_What you have to do:_
Whatever runs from the line with "Screen dimensions: 933x462" to the end of the records below must be copied exactly, with nothing else included.

_Provided records:_
━━━━━━━━━━━━━━━━━━━━━━━━━━━━━━

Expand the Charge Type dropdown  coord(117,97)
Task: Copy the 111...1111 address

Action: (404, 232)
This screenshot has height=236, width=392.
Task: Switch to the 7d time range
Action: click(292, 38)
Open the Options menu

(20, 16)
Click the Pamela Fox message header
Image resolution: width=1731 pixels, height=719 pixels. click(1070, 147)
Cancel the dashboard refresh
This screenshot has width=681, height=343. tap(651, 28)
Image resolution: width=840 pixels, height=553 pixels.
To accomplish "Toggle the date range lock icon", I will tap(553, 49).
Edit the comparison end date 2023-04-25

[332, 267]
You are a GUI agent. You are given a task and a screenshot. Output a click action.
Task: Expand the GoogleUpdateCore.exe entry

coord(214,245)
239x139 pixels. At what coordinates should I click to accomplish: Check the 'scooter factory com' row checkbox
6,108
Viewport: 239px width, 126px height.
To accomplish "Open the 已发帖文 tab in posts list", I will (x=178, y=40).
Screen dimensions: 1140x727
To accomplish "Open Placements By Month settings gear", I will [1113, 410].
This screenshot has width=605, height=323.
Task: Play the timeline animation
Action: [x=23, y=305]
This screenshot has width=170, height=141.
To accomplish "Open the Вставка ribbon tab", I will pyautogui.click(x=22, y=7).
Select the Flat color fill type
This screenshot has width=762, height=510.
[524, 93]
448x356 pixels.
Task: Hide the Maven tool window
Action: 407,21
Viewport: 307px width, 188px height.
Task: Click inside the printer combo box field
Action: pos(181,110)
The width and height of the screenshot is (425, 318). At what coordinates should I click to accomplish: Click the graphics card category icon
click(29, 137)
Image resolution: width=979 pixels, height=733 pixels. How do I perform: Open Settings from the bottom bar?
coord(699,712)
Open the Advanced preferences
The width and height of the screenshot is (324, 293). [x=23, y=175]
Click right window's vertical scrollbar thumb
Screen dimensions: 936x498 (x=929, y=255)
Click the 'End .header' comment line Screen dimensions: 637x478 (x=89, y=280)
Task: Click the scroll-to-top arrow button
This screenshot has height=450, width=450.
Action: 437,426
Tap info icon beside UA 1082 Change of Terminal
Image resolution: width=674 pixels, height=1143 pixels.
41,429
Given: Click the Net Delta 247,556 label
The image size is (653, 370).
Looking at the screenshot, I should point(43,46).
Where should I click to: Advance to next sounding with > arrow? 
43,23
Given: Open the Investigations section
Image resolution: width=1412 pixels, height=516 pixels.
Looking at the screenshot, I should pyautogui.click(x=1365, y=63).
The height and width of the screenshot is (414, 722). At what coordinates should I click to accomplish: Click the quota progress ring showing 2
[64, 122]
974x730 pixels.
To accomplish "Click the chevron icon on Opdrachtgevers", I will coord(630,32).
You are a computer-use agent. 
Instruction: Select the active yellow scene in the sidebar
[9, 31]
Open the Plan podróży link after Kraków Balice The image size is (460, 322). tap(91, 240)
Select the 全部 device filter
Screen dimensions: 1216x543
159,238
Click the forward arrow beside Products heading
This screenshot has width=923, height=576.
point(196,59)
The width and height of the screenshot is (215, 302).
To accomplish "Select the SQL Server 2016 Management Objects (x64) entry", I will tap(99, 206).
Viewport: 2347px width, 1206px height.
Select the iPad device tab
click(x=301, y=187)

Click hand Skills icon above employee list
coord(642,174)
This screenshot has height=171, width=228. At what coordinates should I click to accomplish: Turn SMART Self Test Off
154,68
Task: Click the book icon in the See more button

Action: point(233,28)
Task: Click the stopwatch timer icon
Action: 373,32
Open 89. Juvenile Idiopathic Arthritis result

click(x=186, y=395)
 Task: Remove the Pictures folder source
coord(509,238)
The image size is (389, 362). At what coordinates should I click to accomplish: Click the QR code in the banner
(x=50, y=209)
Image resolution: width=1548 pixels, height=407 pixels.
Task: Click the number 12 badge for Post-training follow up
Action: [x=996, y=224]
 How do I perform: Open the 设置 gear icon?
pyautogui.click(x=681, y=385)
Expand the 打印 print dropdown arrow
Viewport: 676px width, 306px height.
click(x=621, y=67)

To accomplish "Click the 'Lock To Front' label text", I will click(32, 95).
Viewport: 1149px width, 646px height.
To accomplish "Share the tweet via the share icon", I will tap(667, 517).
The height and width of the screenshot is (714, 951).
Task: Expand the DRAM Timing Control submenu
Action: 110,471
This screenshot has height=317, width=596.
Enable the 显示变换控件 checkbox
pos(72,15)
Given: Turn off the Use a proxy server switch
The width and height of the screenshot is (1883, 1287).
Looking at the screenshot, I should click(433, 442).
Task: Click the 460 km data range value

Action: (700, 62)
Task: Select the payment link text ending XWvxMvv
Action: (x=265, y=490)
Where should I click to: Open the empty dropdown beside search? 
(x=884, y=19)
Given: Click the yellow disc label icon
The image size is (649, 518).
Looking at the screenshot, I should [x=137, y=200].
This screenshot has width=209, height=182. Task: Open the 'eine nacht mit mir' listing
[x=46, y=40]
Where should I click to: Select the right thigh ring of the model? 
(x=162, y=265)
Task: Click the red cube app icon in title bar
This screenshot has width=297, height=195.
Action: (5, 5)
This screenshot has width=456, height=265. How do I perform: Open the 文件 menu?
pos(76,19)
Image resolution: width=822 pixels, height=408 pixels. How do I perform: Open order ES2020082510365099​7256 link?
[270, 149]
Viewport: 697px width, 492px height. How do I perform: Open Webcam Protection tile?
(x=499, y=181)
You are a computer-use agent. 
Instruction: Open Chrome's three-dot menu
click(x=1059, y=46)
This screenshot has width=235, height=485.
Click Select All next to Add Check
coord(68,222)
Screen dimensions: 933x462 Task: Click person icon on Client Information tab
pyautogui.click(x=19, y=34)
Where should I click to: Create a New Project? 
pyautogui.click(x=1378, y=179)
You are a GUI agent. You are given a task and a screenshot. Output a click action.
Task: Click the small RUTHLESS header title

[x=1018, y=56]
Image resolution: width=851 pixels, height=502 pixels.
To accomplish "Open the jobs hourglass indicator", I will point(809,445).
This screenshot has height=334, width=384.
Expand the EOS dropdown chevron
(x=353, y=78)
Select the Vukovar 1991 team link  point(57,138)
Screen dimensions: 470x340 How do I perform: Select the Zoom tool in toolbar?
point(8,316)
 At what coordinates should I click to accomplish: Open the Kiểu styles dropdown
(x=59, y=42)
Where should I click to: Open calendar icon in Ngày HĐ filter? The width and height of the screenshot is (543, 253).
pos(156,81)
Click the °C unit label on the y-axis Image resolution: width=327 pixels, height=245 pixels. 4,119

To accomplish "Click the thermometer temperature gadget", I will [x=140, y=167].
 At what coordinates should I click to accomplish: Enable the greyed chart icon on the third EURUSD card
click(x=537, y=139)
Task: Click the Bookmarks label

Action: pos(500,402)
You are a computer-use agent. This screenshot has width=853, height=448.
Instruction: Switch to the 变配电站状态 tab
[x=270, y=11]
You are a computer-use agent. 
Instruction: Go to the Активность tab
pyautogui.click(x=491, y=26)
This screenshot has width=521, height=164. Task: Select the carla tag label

━━━━━━━━━━━━━━━━━━━━━━━━━━━━━━

_Reply to the task:_
Screen dimensions: 933x462 Task: Click person icon on Client Information tab
pyautogui.click(x=19, y=34)
Where should I click to: Create a New Project? 
pyautogui.click(x=1378, y=179)
You are a GUI agent. You are given a task and a screenshot. Output a click action.
Task: Click the small RUTHLESS header title

[x=1018, y=56]
Image resolution: width=851 pixels, height=502 pixels.
To accomplish "Open the jobs hourglass indicator", I will point(809,445).
This screenshot has height=334, width=384.
Expand the EOS dropdown chevron
(x=353, y=78)
Select the Vukovar 1991 team link  point(57,138)
Screen dimensions: 470x340 How do I perform: Select the Zoom tool in toolbar?
point(8,316)
 At what coordinates should I click to accomplish: Open the Kiểu styles dropdown
(x=59, y=42)
Where should I click to: Open calendar icon in Ngày HĐ filter? The width and height of the screenshot is (543, 253).
pos(156,81)
Click the °C unit label on the y-axis Image resolution: width=327 pixels, height=245 pixels. 4,119

To accomplish "Click the thermometer temperature gadget", I will [x=140, y=167].
 At what coordinates should I click to accomplish: Enable the greyed chart icon on the third EURUSD card
click(x=537, y=139)
Task: Click the Bookmarks label

Action: pos(500,402)
You are a computer-use agent. This screenshot has width=853, height=448.
Instruction: Switch to the 变配电站状态 tab
[x=270, y=11]
You are a computer-use agent. 
Instruction: Go to the Активность tab
pyautogui.click(x=491, y=26)
This screenshot has width=521, height=164. Task: Select the carla tag label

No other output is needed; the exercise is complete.